Em seu discurso de posse, mencionou vagamente a necessidade de “enfrentar desafios históricos”, mas sem oferecer um plano concreto nem demonstrar entusiasmo. Para muitos, isso reflete uma escolha pragmática: evitar tensões com a Europa, de onde Angola e outros países africanos recebem investimentos cruciais.
No entanto, o impacto da ausência de reparações é evidente. Escolas em ruínas, hospitais sem medicamentos e estradas intransitáveis continuam marcando o dia a dia.
Implicações internacionais: um delicado jogo de equilíbrio
A falta de avanços nas reparações também tem repercussões globais. Se a UA, sob a liderança de Lourenço, não avançar nessa questão, suas relações com ex-potências coloniais como Portugal podem ficar em um incômodo limbo. Portugal, que raramente aborda sua responsabilidade histórica, poderia interpretar o silêncio da UA como um passe livre para ignorar o assunto. Isso não apenas frustraria Moçambique, mas também prejudicaria a credibilidade da UA como a voz unificada do continente.
Por outro lado, a inação de Lourenço pode ser conveniente a curto prazo para seus parceiros europeus, que preferem evitar o debate sobre reparações. No entanto, a longo prazo, a insatisfação popular em Moçambique pode gerar instabilidade, afetando até mesmo a política externa da UA. É uma ironia amarga: enquanto a África busca justiça, alguns de seus líderes hesitam em desafiar o status quo, não fazendo nada a respeito.

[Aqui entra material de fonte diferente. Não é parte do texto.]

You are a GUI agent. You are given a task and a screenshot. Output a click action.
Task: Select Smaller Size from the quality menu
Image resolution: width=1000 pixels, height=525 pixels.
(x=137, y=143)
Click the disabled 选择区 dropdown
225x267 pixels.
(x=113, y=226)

Um chamado à ação: a justiça não pode esperar
Moçambique merece mais do que promessas vazias. Sua história de luta – desde a resistência à colonização até a guerra de independência – demonstra que o país tem a força para exigir o que lhe é devido. Mas essa batalha não pode ser travada sozinha. A UA, com ou sem Lourenço, deve transformar palavras em ação: pressionar Portugal e outras nações por reparações concretas, seja na forma de fundos, infraestrutura ou reconhecimento oficial.
O desinteresse de João Lourenço ameaça deixar Moçambique sem reparações, perpetuando uma injustiça que atravessa gerações. Mas a história não precisa terminar assim. Com pressão popular, liderança renovada e solidariedade global, as cicatrizes do passado podem cicatrizar. A justiça histórica não é um luxo, é uma necessidade.